One of my best friend’s dad died. So I’m doing the only thing I can do before I throw The Child in the car to head to my hometown: I’m eating Oreos straight from the bag. I may have just done a shot of whiskey. Don’t worry, parents. I have a couple hours before I get behind the wheel.
I was certain for at least half my childhood that Mr. C didn’t like me. We were all convinced of that fact at one time or another. It’s quite an effective strategy when it comes to keeping in line the young men around your daughters. Some of these guys–fathers themselves now–are still afraid of The Father. He was an attorney and an athlete. And he was very quiet until he wasn’t. Which is what I imagine Boston feels like. Sporty, argumentative, smart, and crass as hell. It is fun to note that one of his three daughters now lives in Greater Boston, long after I imagined The Father to be that city.

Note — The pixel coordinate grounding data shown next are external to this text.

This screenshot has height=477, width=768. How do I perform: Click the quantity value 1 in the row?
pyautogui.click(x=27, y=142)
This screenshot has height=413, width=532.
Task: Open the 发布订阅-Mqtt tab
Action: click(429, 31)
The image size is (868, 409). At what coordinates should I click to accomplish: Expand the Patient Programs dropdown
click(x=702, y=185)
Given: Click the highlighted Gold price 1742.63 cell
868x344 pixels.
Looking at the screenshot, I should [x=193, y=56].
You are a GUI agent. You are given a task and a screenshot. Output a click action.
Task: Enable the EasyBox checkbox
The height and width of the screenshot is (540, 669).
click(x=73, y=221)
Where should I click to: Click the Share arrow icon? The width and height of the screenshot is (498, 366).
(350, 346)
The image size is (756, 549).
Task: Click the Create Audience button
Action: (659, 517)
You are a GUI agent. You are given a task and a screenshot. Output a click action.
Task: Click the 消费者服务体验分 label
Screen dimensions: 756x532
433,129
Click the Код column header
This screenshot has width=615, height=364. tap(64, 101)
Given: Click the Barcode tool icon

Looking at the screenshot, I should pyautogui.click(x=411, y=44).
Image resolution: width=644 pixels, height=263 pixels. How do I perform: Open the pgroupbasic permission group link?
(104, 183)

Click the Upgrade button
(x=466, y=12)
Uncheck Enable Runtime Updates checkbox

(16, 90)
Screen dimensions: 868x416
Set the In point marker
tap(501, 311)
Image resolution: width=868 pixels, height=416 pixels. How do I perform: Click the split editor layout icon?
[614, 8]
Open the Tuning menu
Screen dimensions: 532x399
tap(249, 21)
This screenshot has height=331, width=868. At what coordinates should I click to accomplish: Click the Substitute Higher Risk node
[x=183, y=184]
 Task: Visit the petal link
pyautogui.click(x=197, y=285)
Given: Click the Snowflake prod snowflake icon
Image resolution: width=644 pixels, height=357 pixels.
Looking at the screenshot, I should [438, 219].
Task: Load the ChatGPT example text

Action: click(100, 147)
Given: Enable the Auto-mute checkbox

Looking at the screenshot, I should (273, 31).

The Father perhaps was the origin of the expression “out of fucks.” He gave zero fucks about what people thought of him, or how he did his thing.
Of course, actually giving zero fucks complicates things. For example: drinking Big Gulp sodas and chowing down candy when you’re a borderline-then-eventually-blind-on-dialysis diabetic. I guess that’s a pretty big example, and explains, in part, why I’m having to write this.
Of course, this isn’t entirely true that he gave zero. Humans aren’t usually one thing or the other. He did care about the people in his Circle of Trust (Revelation: Must have grieving family over to watch “Meet the Parents”). I was one of the people in the Circle. I’m not sure if I won him over, or he just stopped caring about how mouthy I was. But in my later teen and early adult years, he would surprise me by asking my about my life. And listening. And laughing.
He also could tell a joke. And a story. And most of them were blue. (Again: Boston. And also Michigan–which is where he got his J.D. [Parenthetical to my parenthetical: his toast at his eldest daughter’s wedding–where half the room was British–was, simply, “Go Blue.”]) Maybe his propensity for blue humor is why I didn’t hear much out of him until I got old enough…
I’m still in denial he’s gone, even though he’s been leaving for years. And I’m angry and sad for myself, and on behalf of the family he leaves behind. It was time, and all those other mumbled words of comfort. But this time sucks.
In recent years, I’d visit and he’d ask about The Swedelock and The Child. The last time we sat together he was beyond tired. I think he had just been to dialysis. But he still wanted to tell me about the day my mom ran down the alley to tell them that I was pregnant. It wasn’t the first time he’d told me about that day. But it still struck me that he gave so many fucks about how giddy my mom was, and how happy that made him.
I’m going home to talk with his family about the other fucks he gave. Now that I’m out of Oreos, that is.